But what truly brought the house down, and had everyone on their feet cheering, were the retired teachers. Dressed as young Chinese folk in qipaos with slits up to the thigh, girly clothes for children, fan dancers in sweeping skirts and men in their traditional Chinese formal jackets, the retired teachers walked slowly in fashion runway mode across the stage. They struck numerous poses along the way and incorporated a love story of a girl meeting her boyfriend who whisked her away in elegant ballroom dance moves at the end.
A second retired teacher’s performance was a traditional Chinese rap with the 4 leading ladies acting out the words.
The retired teachers, with all their hard work, spot-on choreography and proud air, certainly put our piddly little Jingle Bells and Auld Lang Syne to shame, that’s for sure. No amount of barking from Ms.

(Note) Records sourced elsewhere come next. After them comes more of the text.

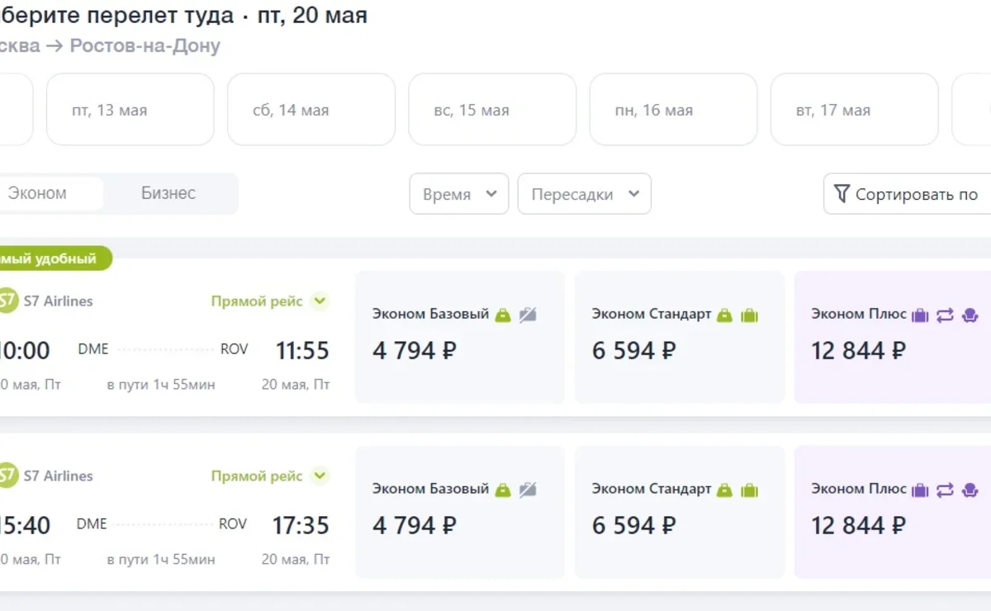Choose Эконом Плюс fare for 15:40 flight
This screenshot has width=991, height=611.
point(892,513)
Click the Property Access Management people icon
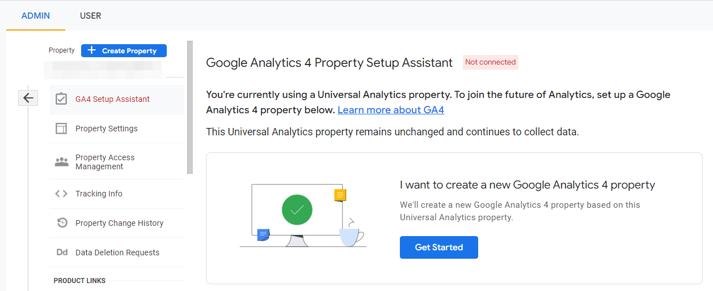Screen dimensions: 713x291 [61, 162]
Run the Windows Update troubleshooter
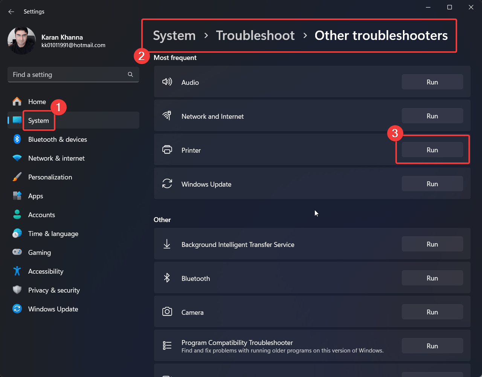Screen dimensions: 482x377 [x=432, y=184]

Xie would ever have had us anywhere near the performance level of our older folk. They really were amazing.
Busy Week Ahead
Once again, the weekend gives me a chance to rest up before heading into another busy week of teaching and other activities.

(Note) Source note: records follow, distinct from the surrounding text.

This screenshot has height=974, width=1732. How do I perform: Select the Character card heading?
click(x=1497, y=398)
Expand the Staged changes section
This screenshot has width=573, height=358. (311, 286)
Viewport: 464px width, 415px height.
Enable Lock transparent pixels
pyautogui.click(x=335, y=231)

The Protestant church music director, John, and I have already made an appointment for me to help with the choir this coming Thursday evening with their December Christmas celebrations. “Ding-dong Merrily On High” and “We Wish You a Merry Christmas” are the two English numbers they’ll be rehearsing with me leading the way.
Wish us luck!
From along the Yangtze, here’s wishing you Ping An (peace) for your day.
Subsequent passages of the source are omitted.